* **EXERCISE PROMPT**:
If an entry below holds a picture, skip the picture and copy everything else exactly.

* **TASK INPUT**:
┌──

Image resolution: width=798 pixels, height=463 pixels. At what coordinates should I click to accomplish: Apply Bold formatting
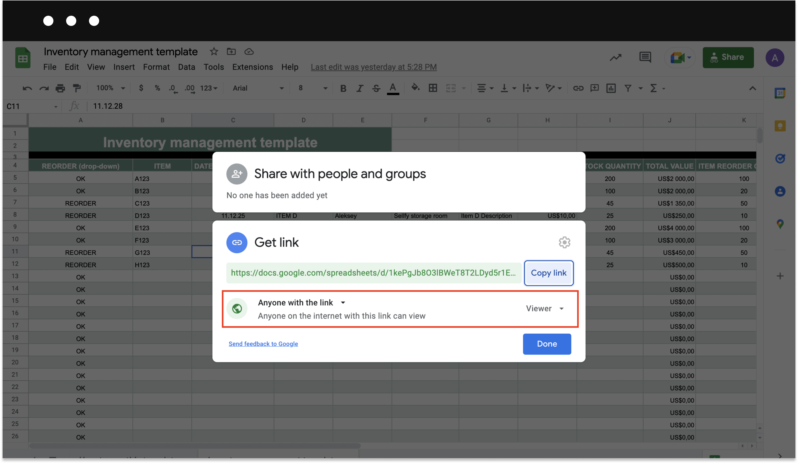click(343, 88)
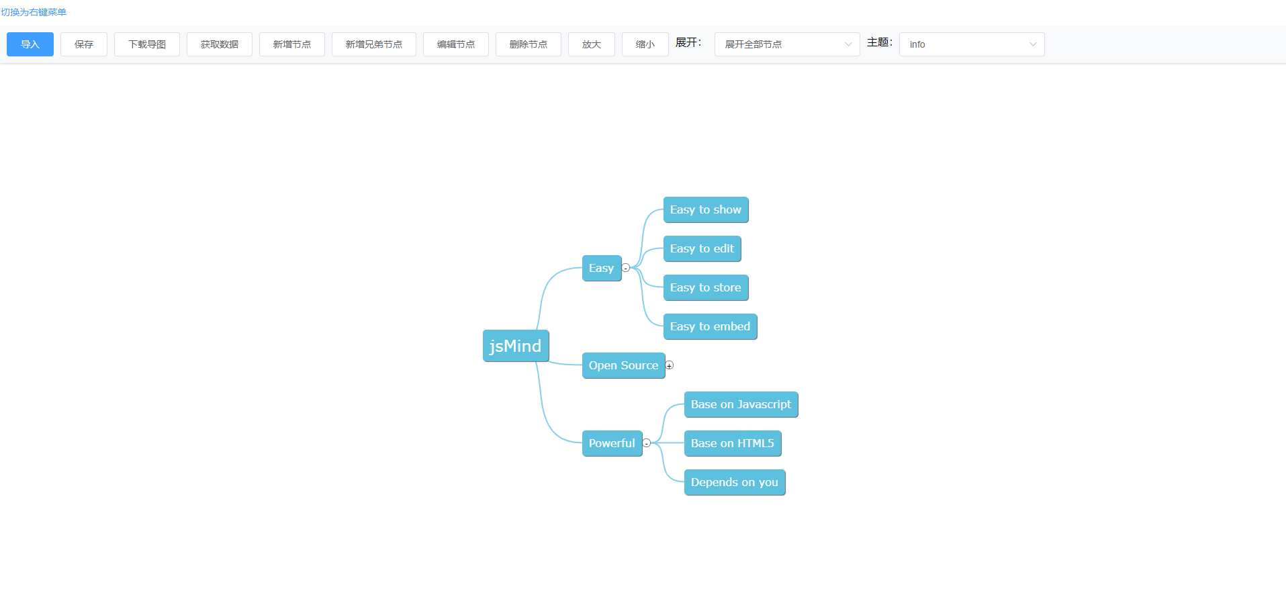Click 删除节点 to delete a node
1286x611 pixels.
pos(528,44)
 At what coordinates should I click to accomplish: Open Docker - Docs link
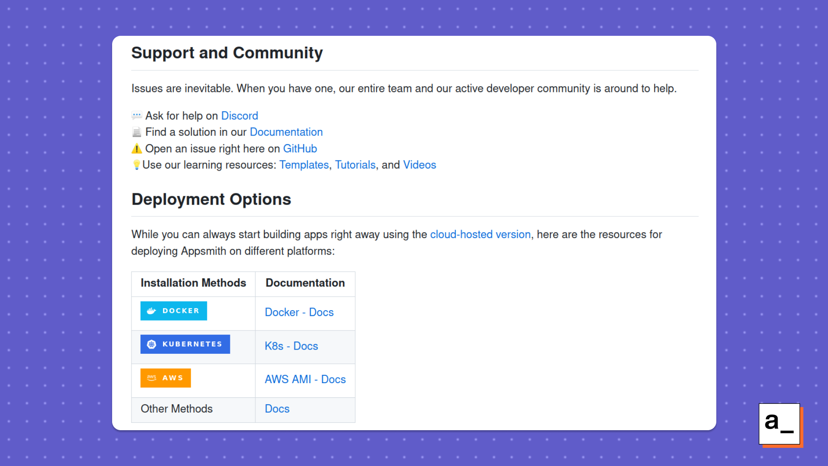pos(299,312)

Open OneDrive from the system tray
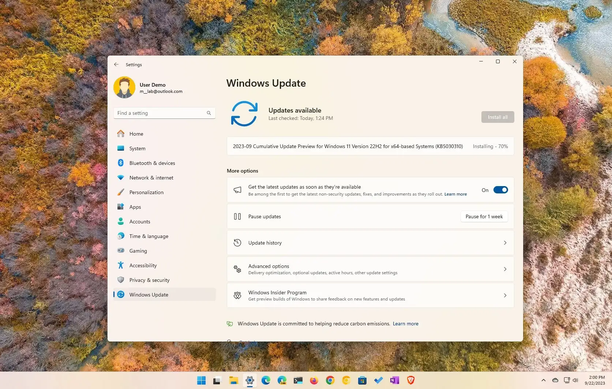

└──

* **TASK ANSWER**:
Image resolution: width=798 pixels, height=463 pixels. At what coordinates should I click to accomplish: Apply Bold formatting
click(343, 88)
Click 删除节点 to delete a node
1286x611 pixels.
pos(528,44)
 At what coordinates should I click to accomplish: Open Docker - Docs link
pos(299,312)

Open OneDrive from the system tray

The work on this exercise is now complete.